Laode mengenang kebijakan Ahok saat menaikkan gaji dan tunjangan PNS Pemprov DKI Jakarta. Menurut Laode upaya Ahok itu contoh baik untuk menekan peluang korupsi karena kebutuhan (corruption by need).

"Ada tunjangan kinerja daerah, KPK juga mendukung itu. Sejak zaman Pak Ahok dan dilanjutkan Pak Anies menjadi pegawai DKI tinggi sekali dibandingkan Kabupaten Buton sana," kata Laode dalam peluncuran IPK di Gedung KPK, Jakarta, Selasa (29/1).

ADVERTISEMENT

SCROLL TO CONTINUE WITH CONTENT

Pada 2015 Ahok saat memimpin Jakarta memang mengeluarkan kebijakan memberi tunjangan kinerja daerah (TKD) kepada PNS DKI. Tunjangan itu melambungkan gaji PNS Pemprov DKI.

Berdasarkan catatan, pegawai lulusan SMA menerima gaji total (take home pay) Rp13 juta per bulan.

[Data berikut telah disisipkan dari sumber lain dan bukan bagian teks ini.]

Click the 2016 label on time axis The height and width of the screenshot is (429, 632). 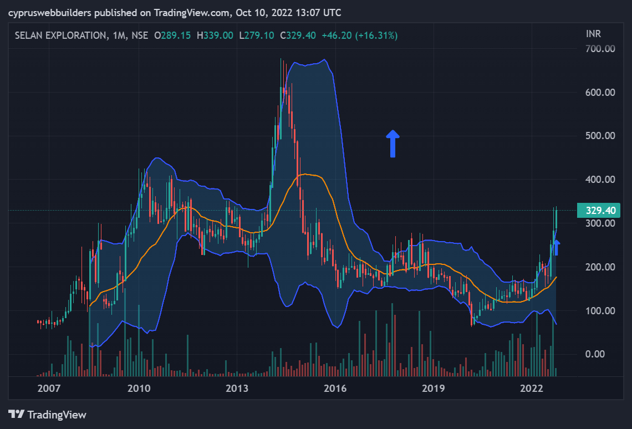tap(335, 389)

Sementara penghasilan PNS eselon II, seperti kepala dinas, kelapa biro, dan walikota berkisar Rp70 juta hingga Rp80 juta.

"Itu (peningkatan gaji untuk cegah korupsi) bukan pesan baru, itu pesan zaman reformasi. Peningkatan gaji aparat penegak hukum harus dinaikkan," tutur Laode.

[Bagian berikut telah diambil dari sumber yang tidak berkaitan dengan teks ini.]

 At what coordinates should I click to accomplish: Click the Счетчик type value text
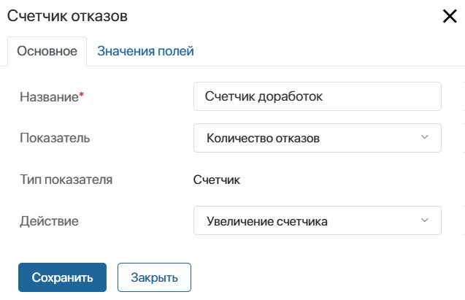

Namun dia mengingatkan peningkatan gaji bukan jaminan korupsi akan nihil. Sebab itu harus ada reformasi birokrasi yang juga dilakukan.

Laode menyampaikan setidaknya upaya ini jadi cara mencegah perilaku korupsi aparat karena kebutuhan.

"Kalau kebutuhan minimum terpenuhi, insyaallah bisa," tegas dia.

Transparency International hari ini merilis IPK global di Gedung KPK, Kuningan, Jakarta. Indonesia mendapat skor 38 dari 100 dan menempati peringkat 89 dari 180 negara. Catatan itu lebih baik dibanding tahun lalu saat Indonesia mendapat skor 37,

Salah satu faktor yang memengaruhi IPK adalah indeks kepastian hukum karena aparat negara tidak digaji secara layak.

Dalam acara yang sama Ketua KPK Agus Rahardjo mengaku bingung saat ditanya Dewan Perwakilan Rakyat (DPR) RI kapan Indonesia bebas dari perilaku korupsi.

Agus mengaku dicecar pertanyaan tersebut saat menghadiri undangan rapat dengar pendapat (RDP) dengan Komisi III DPR RI.

"Kemarin saya disuruh men-declare kapan korupsi hilang dari Indonesia. Loh, KPK hanya akselerasi, harus ada komitmen dari presiden," kata Agus.

Agus menyampaikan presiden harus mampu menuangkan komitmen kuat pemberantasan korupsi dalam sebuah rencana aksi. Rencana itu bakal jadi acuan seluruh penyelenggara negara.

Lebih lanjut Agus menyatakan belum melihat komitmen tersebut dari calon pemimpin Indonesia, Jokowi dan Prabowo. Dia menilai belum ada langkah pemberantasan konkret berdasarkan paparan keduanya saat debat capres-cawapres 17 Januari 2019.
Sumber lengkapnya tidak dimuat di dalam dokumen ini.